Task requirements:
A) According to the article on the Saudi crown prince, how much money was committed to the NEOM project when its planning and construction began?
B) Copy the passage of the article on the Saudi crown prince between "John Gambrell, Saudi" and "most powerful people.", inclusive.

John Gambrell, Saudi crown prince’s carefully managed rise hides dark side, AP News, October 14, 2018
DUBAI, United Arab Emirates (AP) — In a kingdom once ruled by an ever-aging rotation of elderly monarchs, Saudi Crown Prince Mohammed bin Salman stands out as the youthful face of a youthful nation. But behind the carefully calibrated public-relations campaign pushing images of the smiling prince meeting with the world’s top leaders and business executives lurks a darker side.
Last year, at age 31, Mohammed became the kingdom’s crown prince, next in line to the throne now held by his octogenarian father, King Salman. While pushing for women to drive, he has overseen the arrest of women’s rights activists. While calling for foreign investment, he has imprisoned businessmen, royals and others in a crackdown on corruption that soon resembled a shakedown of the kingdom’s most powerful people.
Through the WI Lens
The disappearance (and most likely murder) of Jamal Kashoggi in Istanbul has revealed the darker side of Saudi Crown Prince MBS. It might become a PR disaster for the Kingdom and does not augur well in terms of future investments in the country. The NEOM project in which prominent players of the hospitality and wellness industry had placed so much hope is under threat and might even possibly be doomed before it started. Planning and construction had been initiated last year with USD500 billion committed from the Public Investment Fund of Saudi Arabia and international investors. Many of these prominent international investors (from Richard Branson to Dara Khosrowshahi, Uber’s CEO) have already pulled out, or are pulling out, of the project. Like other companies and individuals, they’ve also withdrawn from the Future Investment Initiative (FII), the upcoming conference in Riyadh called the “Davos in the Desert”.

Source material:
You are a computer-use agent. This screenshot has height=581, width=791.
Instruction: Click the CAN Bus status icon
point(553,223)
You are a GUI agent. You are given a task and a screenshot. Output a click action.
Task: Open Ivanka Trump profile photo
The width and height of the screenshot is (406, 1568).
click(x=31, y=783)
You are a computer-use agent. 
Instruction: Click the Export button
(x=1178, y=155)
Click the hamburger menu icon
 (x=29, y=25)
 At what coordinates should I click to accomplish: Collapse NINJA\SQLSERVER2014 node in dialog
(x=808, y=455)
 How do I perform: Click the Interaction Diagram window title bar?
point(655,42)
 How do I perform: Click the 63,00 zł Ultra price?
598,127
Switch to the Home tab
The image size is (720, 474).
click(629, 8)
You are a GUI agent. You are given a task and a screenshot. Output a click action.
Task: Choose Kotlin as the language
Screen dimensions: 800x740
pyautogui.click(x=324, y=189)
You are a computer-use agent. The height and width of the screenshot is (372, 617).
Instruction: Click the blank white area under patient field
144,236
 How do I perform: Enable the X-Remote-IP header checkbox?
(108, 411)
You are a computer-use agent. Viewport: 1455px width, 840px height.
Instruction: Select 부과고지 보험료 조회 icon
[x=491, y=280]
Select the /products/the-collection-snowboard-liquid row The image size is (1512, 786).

Set of answers:
A) USD500 billion, from the Public Investment Fund of Saudi Arabia and international investors.

B)
John Gambrell, Saudi crown prince’s carefully managed rise hides dark side, AP News, October 14, 2018
DUBAI, United Arab Emirates (AP) — In a kingdom once ruled by an ever-aging rotation of elderly monarchs, Saudi Crown Prince Mohammed bin Salman stands out as the youthful face of a youthful nation. But behind the carefully calibrated public-relations campaign pushing images of the smiling prince meeting with the world’s top leaders and business executives lurks a darker side.
Last year, at age 31, Mohammed became the kingdom’s crown prince, next in line to the throne now held by his octogenarian father, King Salman. While pushing for women to drive, he has overseen the arrest of women’s rights activists. While calling for foreign investment, he has imprisoned businessmen, royals and others in a crackdown on corruption that soon resembled a shakedown of the kingdom’s most powerful people.